▶ What the task asks: How many lines in the data below contain the word "icon"? State only the number.

▶ Supplied material:

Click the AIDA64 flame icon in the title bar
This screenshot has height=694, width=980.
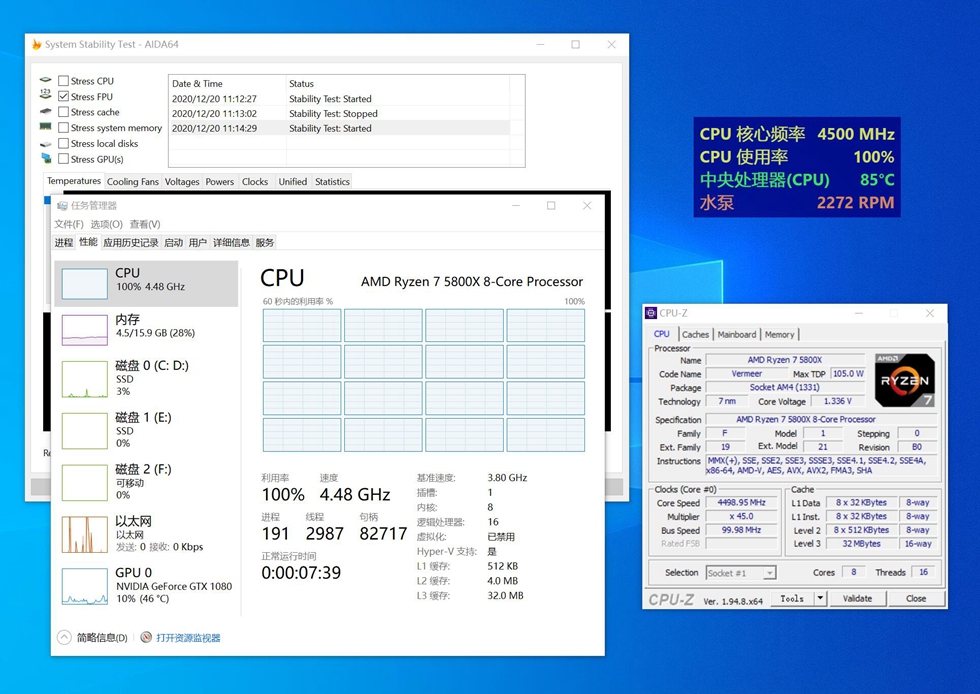click(x=38, y=44)
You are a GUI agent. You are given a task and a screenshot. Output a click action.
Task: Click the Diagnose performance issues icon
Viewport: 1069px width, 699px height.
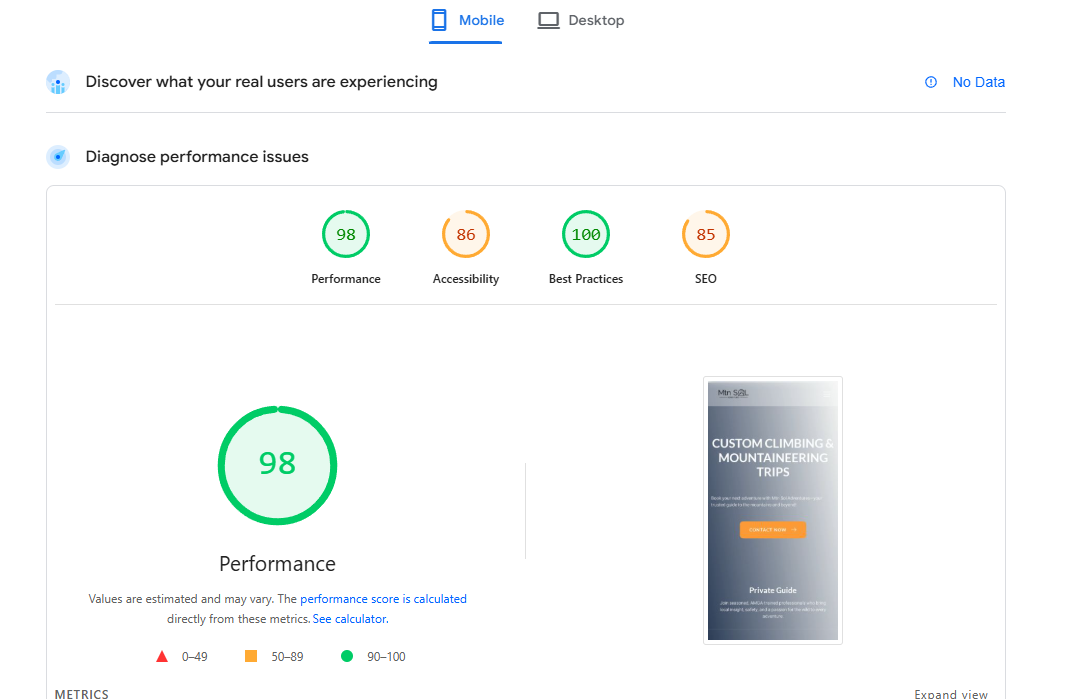click(58, 157)
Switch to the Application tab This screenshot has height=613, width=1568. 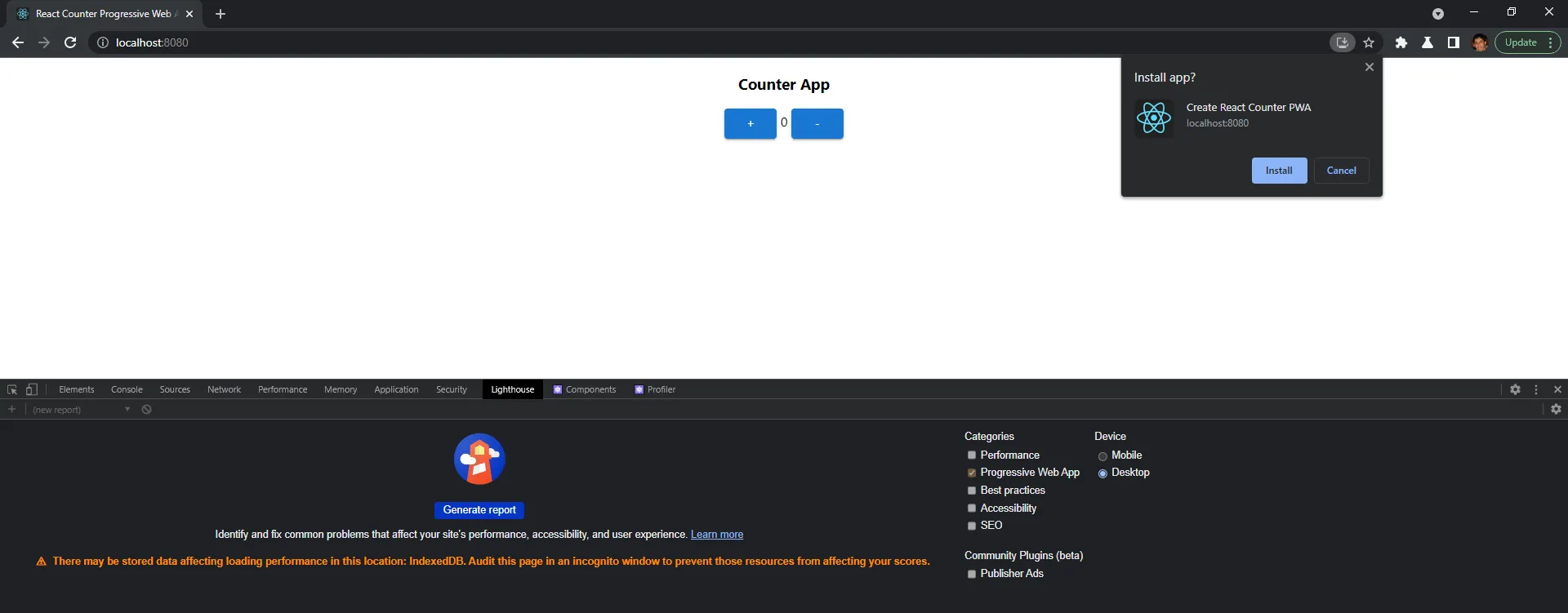pos(396,389)
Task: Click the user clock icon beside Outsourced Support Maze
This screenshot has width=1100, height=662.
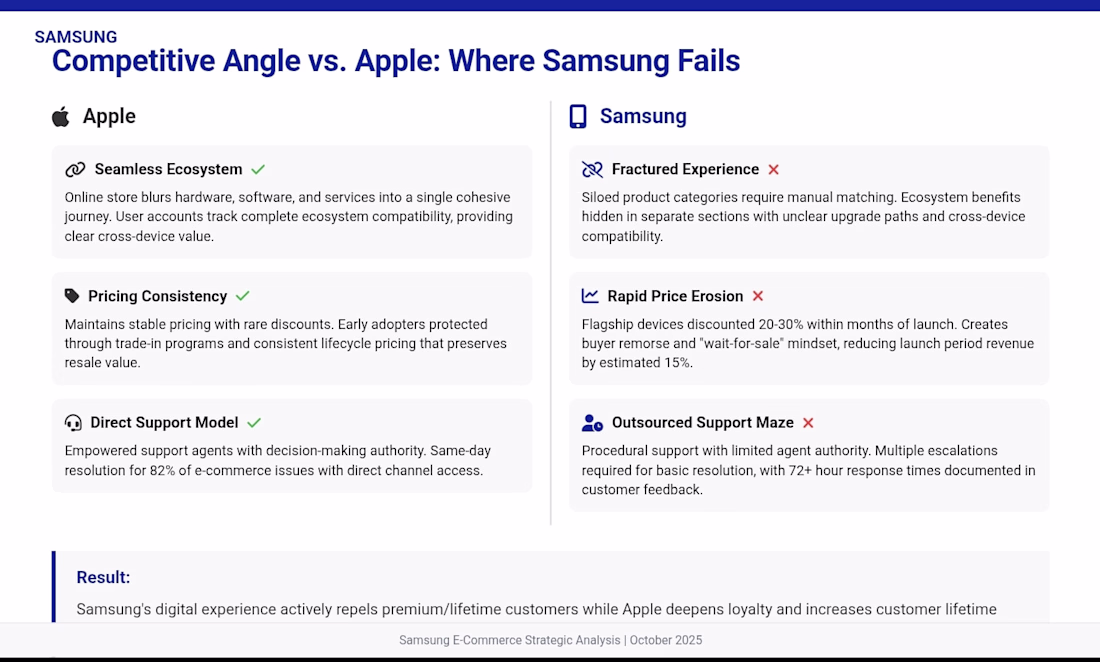Action: click(x=592, y=423)
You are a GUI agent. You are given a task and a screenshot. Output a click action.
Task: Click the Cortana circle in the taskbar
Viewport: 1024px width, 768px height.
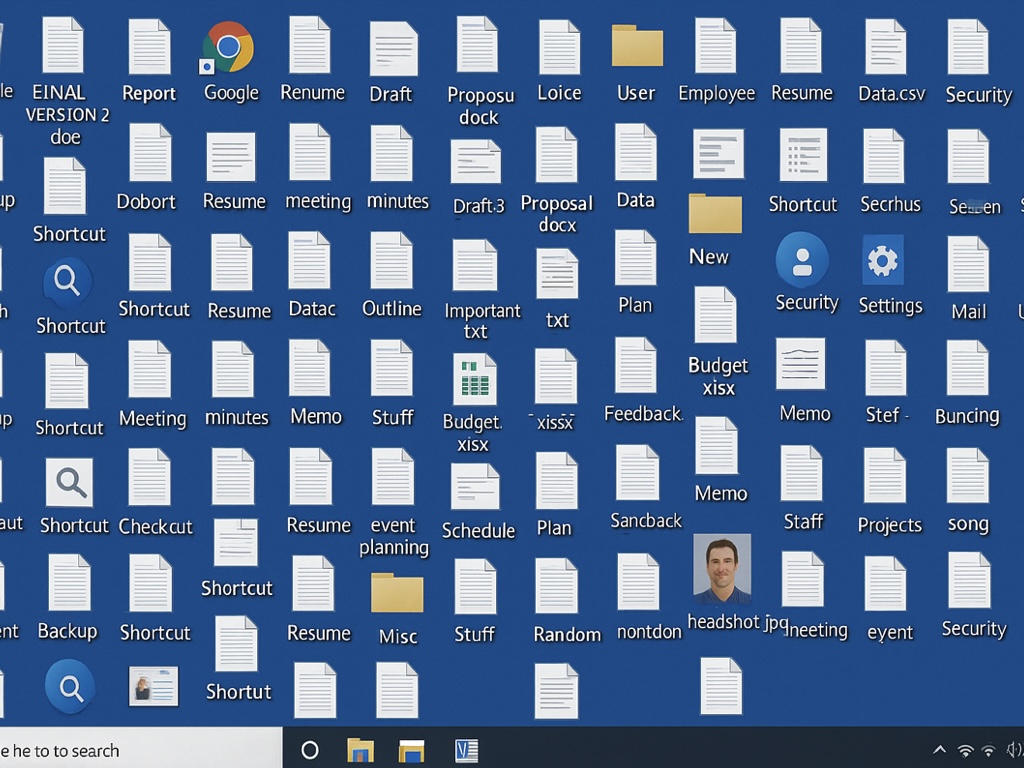click(310, 750)
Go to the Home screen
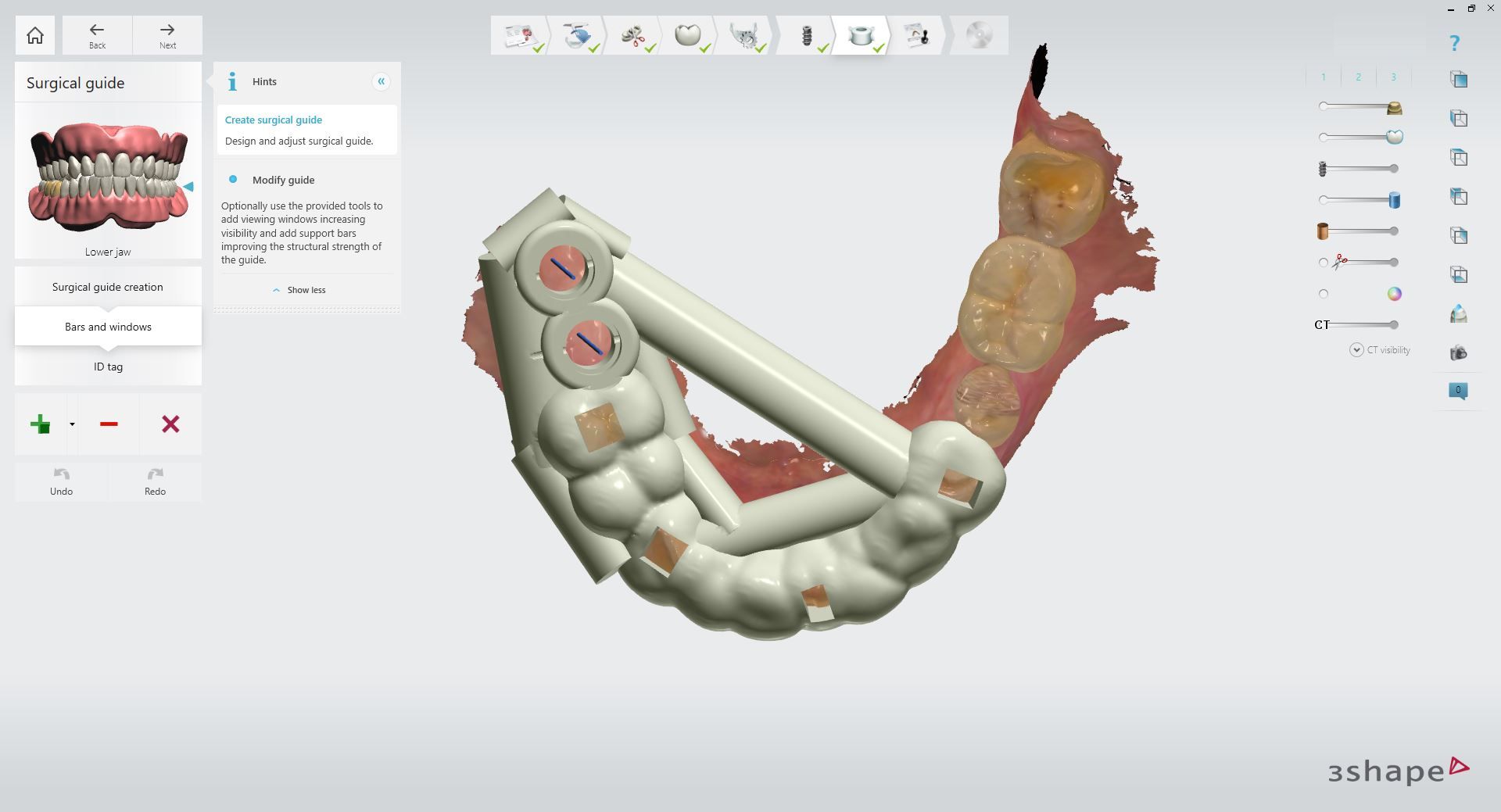The image size is (1501, 812). 35,35
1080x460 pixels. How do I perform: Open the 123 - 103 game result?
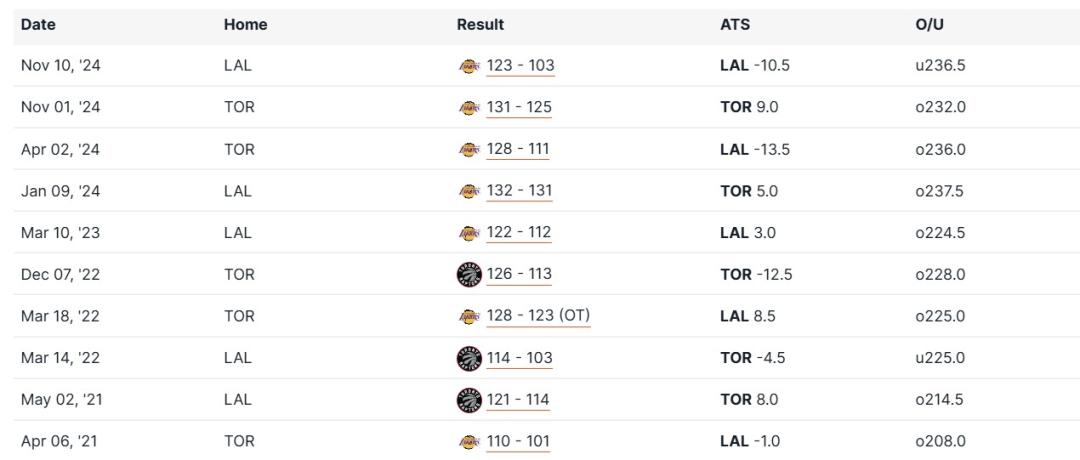(x=520, y=66)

▶ Task result: 3